* _YOUR INSTRUCTIONS_: Return every line of the listing below, unchanged, from its first line to the line holding "Task: Flip projection direction arrow icon", that line included.

Start of Block

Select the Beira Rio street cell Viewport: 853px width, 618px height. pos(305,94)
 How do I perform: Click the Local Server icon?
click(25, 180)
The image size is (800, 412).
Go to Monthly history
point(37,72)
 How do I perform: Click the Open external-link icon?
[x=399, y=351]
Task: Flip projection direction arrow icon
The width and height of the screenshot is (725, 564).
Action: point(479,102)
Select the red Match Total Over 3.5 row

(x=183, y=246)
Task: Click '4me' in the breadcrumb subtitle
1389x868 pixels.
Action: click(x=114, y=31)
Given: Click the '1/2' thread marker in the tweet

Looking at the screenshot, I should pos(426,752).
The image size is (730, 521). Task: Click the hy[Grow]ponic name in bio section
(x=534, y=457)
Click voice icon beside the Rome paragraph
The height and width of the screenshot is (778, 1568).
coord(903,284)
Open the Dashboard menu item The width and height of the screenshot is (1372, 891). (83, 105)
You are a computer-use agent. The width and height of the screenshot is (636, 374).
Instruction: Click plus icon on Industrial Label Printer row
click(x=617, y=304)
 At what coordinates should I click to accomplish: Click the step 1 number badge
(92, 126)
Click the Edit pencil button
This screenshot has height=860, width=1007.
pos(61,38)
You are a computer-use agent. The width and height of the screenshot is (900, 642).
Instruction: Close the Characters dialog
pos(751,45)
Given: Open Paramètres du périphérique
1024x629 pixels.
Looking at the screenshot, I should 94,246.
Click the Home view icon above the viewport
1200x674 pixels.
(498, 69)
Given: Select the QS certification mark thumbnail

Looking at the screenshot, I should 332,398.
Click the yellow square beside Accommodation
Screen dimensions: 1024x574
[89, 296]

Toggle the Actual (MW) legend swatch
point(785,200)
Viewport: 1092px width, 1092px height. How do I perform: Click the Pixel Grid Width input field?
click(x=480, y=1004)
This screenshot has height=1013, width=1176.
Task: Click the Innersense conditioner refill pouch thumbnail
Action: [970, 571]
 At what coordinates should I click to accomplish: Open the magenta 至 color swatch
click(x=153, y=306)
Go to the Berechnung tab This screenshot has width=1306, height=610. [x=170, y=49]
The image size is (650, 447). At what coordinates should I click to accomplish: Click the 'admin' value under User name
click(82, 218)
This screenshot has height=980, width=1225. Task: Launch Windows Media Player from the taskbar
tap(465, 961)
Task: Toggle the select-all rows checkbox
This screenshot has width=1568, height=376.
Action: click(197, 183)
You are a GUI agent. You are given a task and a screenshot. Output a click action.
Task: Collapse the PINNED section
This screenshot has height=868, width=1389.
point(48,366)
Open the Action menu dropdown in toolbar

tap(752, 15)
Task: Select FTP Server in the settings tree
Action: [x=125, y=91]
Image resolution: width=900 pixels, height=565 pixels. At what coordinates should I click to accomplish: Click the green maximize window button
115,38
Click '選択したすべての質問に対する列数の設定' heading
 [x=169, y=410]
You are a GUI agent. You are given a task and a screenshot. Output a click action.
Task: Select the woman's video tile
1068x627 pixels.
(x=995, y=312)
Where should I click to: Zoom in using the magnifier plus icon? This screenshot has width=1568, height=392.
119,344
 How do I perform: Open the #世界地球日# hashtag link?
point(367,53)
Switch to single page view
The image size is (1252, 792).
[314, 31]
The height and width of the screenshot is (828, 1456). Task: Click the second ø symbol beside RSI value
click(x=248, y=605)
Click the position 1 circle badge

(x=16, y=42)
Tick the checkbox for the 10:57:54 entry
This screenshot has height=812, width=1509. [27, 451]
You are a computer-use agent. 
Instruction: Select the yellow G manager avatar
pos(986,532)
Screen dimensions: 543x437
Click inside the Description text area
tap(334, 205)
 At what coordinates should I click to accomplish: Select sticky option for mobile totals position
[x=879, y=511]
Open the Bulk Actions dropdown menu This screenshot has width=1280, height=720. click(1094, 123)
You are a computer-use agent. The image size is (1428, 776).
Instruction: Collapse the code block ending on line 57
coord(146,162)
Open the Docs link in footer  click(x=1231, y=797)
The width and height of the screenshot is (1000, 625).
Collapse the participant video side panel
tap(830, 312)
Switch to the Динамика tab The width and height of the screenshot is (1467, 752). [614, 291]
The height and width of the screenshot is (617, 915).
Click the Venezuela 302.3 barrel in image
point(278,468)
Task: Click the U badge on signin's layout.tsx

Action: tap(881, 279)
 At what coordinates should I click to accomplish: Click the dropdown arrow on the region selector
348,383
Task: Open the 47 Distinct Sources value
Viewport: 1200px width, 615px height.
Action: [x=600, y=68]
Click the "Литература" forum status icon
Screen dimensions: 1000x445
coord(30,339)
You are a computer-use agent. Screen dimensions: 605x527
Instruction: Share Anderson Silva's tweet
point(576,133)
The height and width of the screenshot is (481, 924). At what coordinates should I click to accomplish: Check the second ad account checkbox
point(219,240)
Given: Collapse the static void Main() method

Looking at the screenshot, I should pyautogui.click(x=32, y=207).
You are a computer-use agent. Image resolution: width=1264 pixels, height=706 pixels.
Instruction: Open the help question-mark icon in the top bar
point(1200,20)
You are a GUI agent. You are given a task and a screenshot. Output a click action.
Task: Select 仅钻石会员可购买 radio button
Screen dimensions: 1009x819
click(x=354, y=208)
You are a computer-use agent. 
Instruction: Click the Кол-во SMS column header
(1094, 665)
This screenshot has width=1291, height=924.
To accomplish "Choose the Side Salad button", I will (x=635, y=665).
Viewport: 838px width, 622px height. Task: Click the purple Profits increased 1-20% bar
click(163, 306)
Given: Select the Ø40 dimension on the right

End of Block

* _REPLY_:
Select the Beira Rio street cell Viewport: 853px width, 618px height. pos(305,94)
 How do I perform: Click the Local Server icon?
click(25, 180)
The image size is (800, 412).
Go to Monthly history
point(37,72)
 How do I perform: Click the Open external-link icon?
[x=399, y=351]
Task: Flip projection direction arrow icon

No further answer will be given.